Beginning at the line that includes "You are a computer-use agent. 947x601 pixels." in the entries below, print each line exactly as it appears, through the last one.

---------- EXCERPTED DATA

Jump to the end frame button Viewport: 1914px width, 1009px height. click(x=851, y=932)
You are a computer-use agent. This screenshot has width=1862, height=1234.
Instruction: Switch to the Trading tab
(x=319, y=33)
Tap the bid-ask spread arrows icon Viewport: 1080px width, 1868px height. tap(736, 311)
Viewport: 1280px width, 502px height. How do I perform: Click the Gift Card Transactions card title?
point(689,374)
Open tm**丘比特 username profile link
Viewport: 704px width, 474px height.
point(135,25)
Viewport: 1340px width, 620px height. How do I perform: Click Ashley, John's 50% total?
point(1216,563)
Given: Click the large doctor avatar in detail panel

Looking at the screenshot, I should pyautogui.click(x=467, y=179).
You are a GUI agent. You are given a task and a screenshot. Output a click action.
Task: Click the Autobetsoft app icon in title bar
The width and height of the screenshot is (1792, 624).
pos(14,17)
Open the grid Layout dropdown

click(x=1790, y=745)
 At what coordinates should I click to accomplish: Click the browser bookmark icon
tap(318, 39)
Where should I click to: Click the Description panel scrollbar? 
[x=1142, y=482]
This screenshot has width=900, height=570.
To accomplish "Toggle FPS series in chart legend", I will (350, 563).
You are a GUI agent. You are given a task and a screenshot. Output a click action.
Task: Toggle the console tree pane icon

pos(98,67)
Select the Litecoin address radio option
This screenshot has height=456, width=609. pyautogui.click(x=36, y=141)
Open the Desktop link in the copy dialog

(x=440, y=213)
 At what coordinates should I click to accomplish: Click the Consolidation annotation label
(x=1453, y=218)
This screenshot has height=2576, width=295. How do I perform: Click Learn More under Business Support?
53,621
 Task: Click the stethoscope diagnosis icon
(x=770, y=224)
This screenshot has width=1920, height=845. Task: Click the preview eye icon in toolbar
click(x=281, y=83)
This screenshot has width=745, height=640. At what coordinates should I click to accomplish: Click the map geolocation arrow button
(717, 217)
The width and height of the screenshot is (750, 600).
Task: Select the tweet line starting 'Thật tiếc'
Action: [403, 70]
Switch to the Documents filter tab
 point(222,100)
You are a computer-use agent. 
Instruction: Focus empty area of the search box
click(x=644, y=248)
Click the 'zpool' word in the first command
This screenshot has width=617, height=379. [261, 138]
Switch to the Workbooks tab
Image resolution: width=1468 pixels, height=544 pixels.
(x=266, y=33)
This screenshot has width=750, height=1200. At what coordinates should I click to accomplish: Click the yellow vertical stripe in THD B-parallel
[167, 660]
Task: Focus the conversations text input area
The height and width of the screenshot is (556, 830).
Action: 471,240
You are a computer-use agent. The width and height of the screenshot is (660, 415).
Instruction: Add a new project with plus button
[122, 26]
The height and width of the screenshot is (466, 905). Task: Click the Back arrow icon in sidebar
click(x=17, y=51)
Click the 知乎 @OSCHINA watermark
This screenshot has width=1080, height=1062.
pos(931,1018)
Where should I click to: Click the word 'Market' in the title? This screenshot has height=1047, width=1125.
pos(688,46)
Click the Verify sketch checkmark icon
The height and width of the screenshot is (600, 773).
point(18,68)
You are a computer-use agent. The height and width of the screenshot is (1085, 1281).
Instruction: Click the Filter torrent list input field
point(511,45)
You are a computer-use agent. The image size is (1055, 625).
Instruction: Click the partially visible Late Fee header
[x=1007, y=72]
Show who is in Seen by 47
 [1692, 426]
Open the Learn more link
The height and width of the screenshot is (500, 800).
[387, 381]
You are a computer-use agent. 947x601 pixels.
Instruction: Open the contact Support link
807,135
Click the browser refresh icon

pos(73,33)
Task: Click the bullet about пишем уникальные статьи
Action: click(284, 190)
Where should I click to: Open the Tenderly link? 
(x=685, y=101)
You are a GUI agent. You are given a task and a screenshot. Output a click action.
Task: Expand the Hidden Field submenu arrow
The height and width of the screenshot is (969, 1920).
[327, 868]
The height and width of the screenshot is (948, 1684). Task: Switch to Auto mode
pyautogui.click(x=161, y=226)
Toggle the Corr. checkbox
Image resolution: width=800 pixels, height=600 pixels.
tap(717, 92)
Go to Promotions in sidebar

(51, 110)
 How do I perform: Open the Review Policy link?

--------------------

• _ANSWER AREA_:
You are a computer-use agent. 947x601 pixels.
Instruction: Open the contact Support link
807,135
Click the browser refresh icon

pos(73,33)
Task: Click the bullet about пишем уникальные статьи
Action: click(284, 190)
Where should I click to: Open the Tenderly link? 
(x=685, y=101)
You are a GUI agent. You are given a task and a screenshot. Output a click action.
Task: Expand the Hidden Field submenu arrow
The height and width of the screenshot is (969, 1920).
[327, 868]
The height and width of the screenshot is (948, 1684). Task: Switch to Auto mode
pyautogui.click(x=161, y=226)
Toggle the Corr. checkbox
Image resolution: width=800 pixels, height=600 pixels.
tap(717, 92)
Go to Promotions in sidebar

(51, 110)
 How do I perform: Open the Review Policy link?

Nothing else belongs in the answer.